> **Data extract**
::::

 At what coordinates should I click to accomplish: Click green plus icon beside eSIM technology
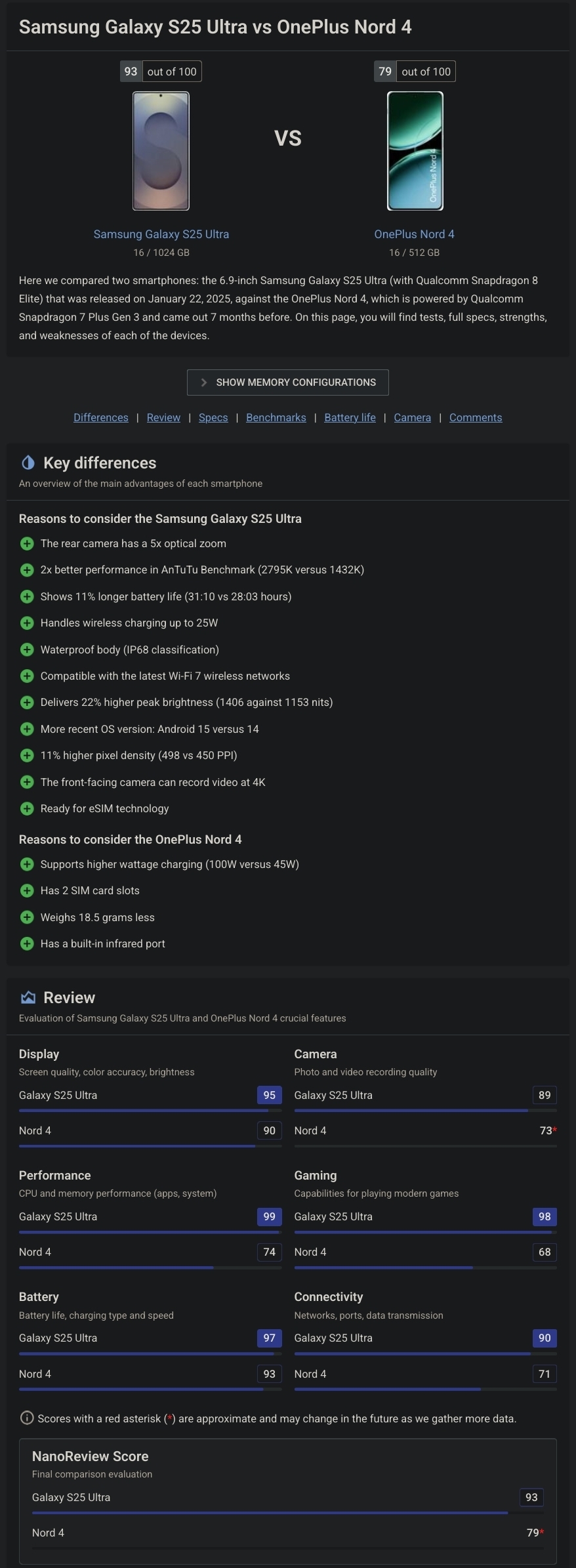[x=27, y=808]
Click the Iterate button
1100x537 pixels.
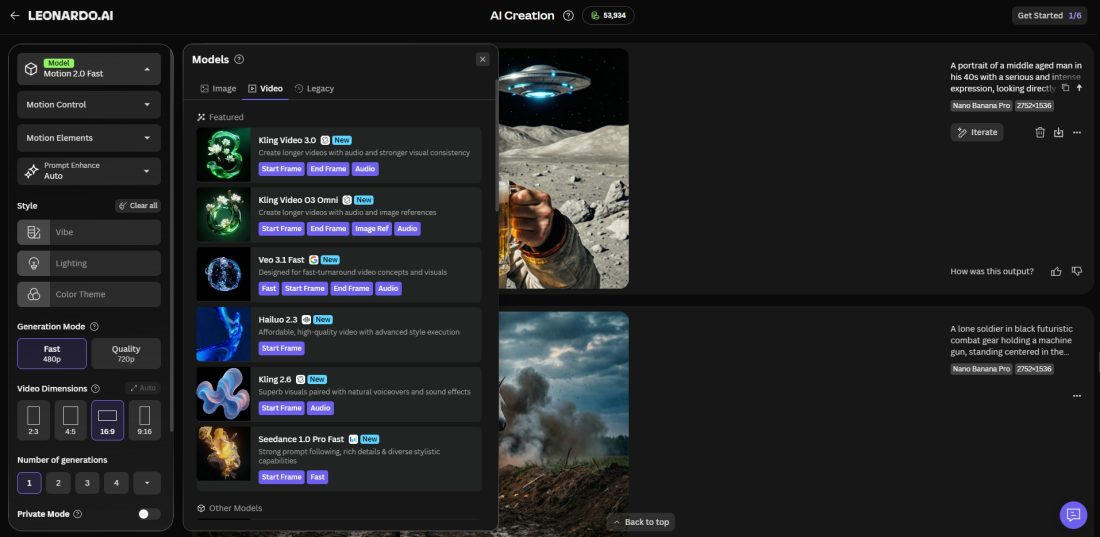point(976,132)
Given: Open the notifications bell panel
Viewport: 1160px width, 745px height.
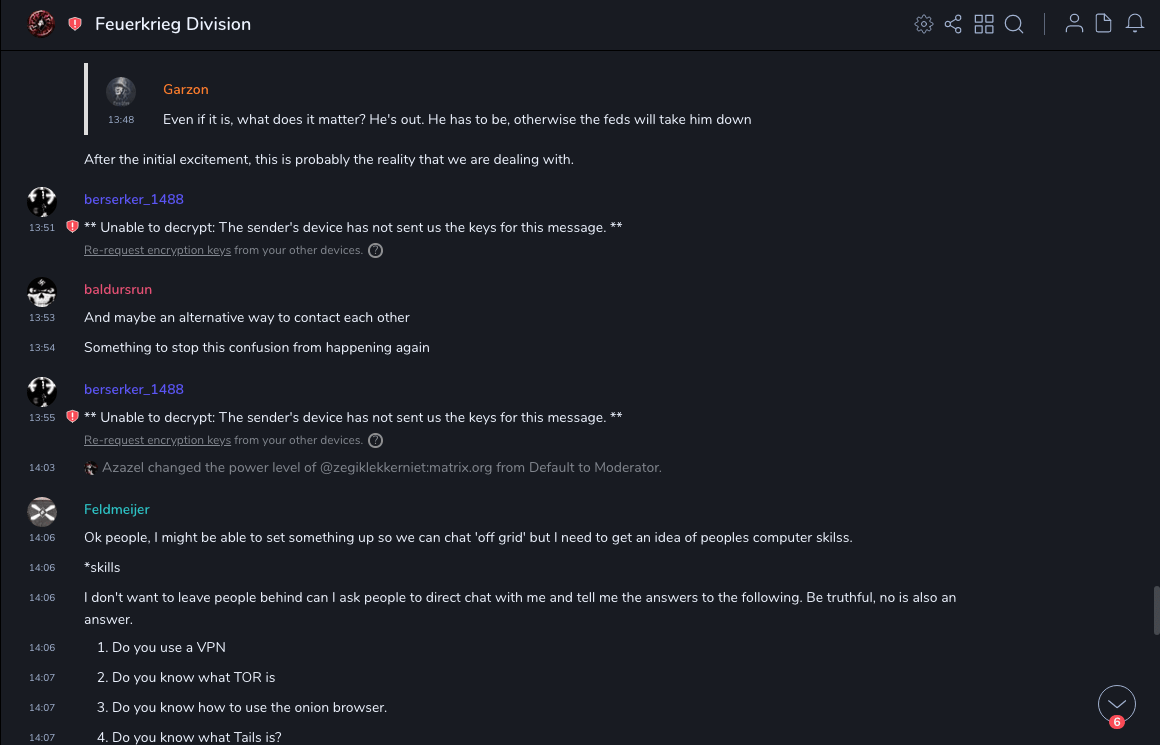Looking at the screenshot, I should coord(1135,24).
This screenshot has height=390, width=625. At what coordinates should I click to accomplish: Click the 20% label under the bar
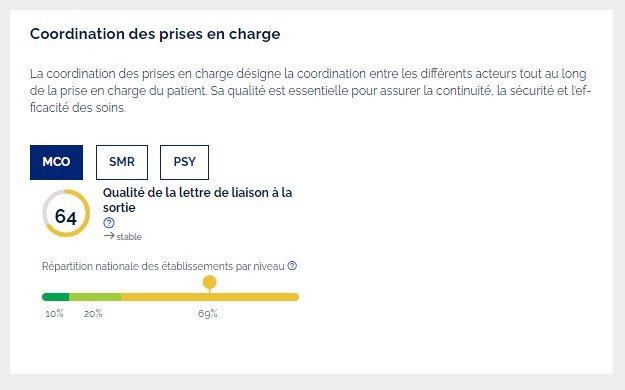click(93, 313)
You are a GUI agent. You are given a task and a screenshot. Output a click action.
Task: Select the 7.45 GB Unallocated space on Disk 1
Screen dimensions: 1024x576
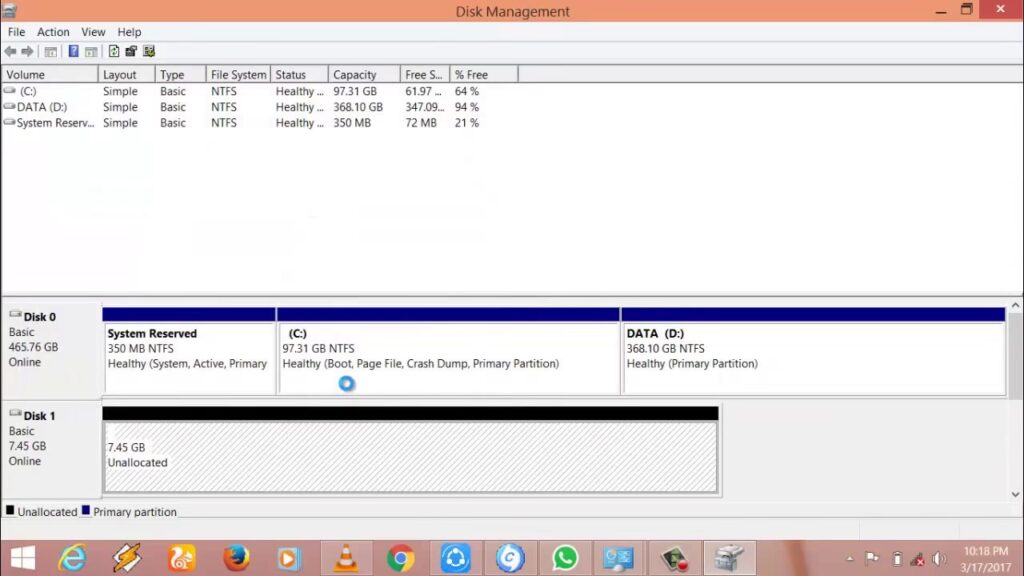click(411, 455)
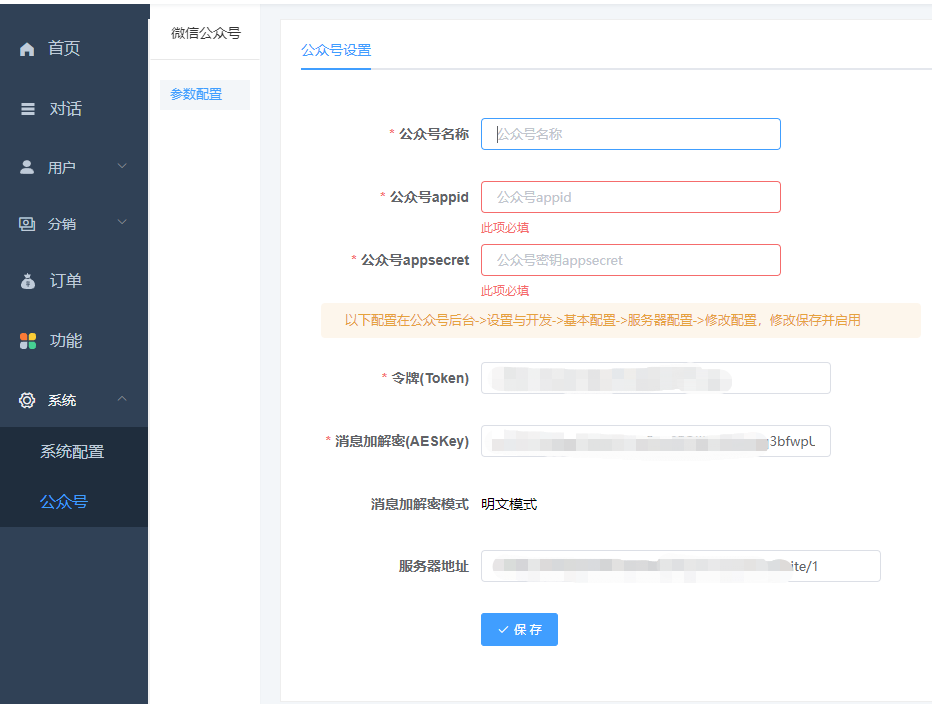
Task: Click the checkmark icon inside the 保存 button
Action: 504,629
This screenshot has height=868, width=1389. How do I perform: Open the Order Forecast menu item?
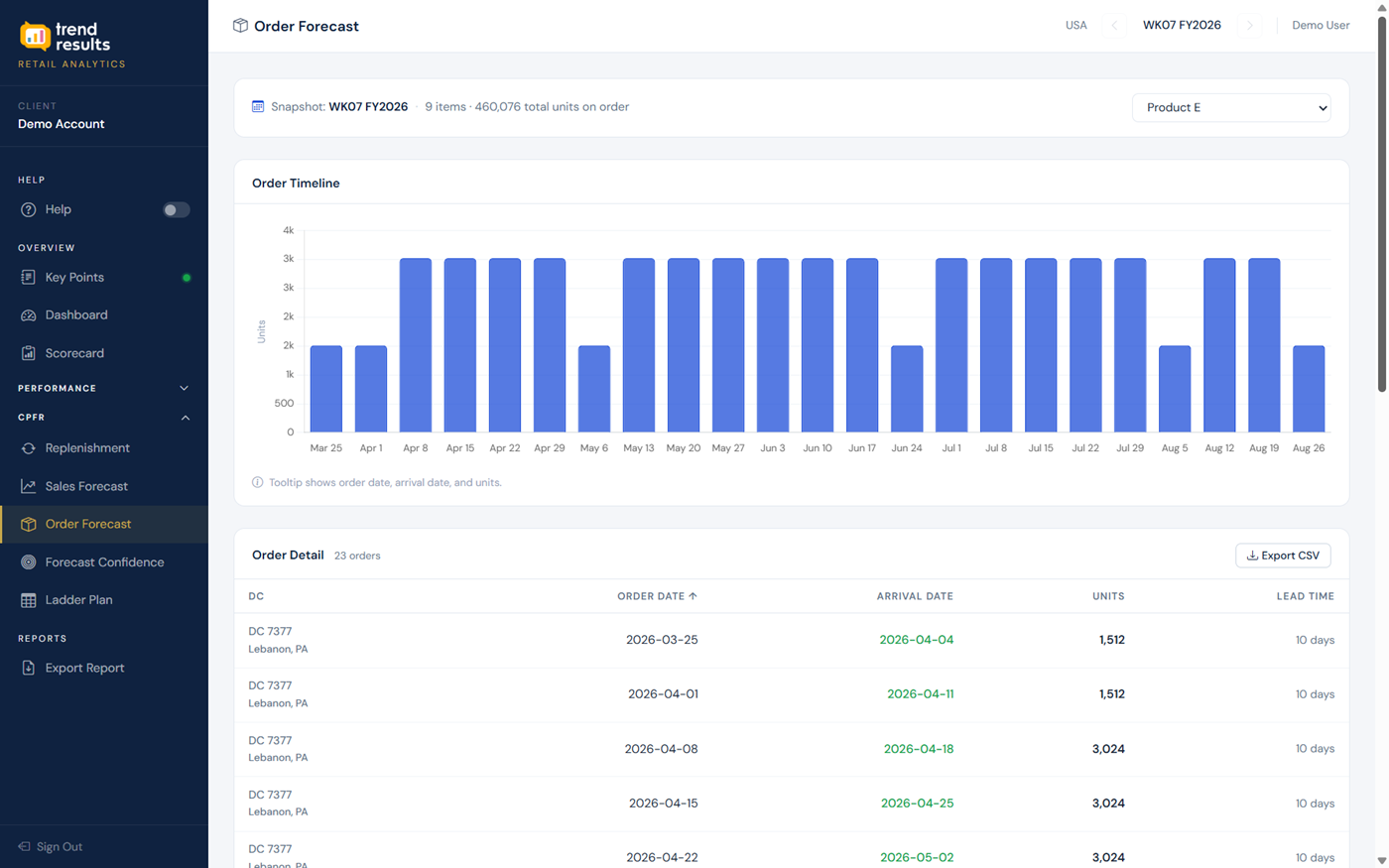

::::

> **Work to be completed**
Convert every line of the rows above into a Markdown table with the columns "Index" and "Line Text". Number each line, skip blank lines, and omit the pictures.

> **Reply to the exercise**
| Index | Line Text |
|---|---|
| 1 |  At what coordinates should I click to accomplish: Click green plus icon beside eSIM technology |
| 2 | [x=27, y=808] |
| 3 | Click the Iterate button |
| 4 | 1100x537 pixels. |
| 5 | point(976,132) |
| 6 | Given: Open the notifications bell panel |
| 7 | Viewport: 1160px width, 745px height. |
| 8 | Looking at the screenshot, I should coord(1135,24). |
| 9 | This screenshot has height=390, width=625. At what coordinates should I click to accomplish: Click the 20% label under the bar |
| 10 | click(93, 313) |
| 11 | You are a GUI agent. You are given a task and a screenshot. Output a click action. |
| 12 | Task: Select the 7.45 GB Unallocated space on Disk 1 |
| 13 | Screen dimensions: 1024x576 |
| 14 | click(411, 455) |
| 15 | Task: Click the checkmark icon inside the 保存 button |
| 16 | Action: 504,629 |
| 17 | This screenshot has height=868, width=1389. How do I perform: Open the Order Forecast menu item? |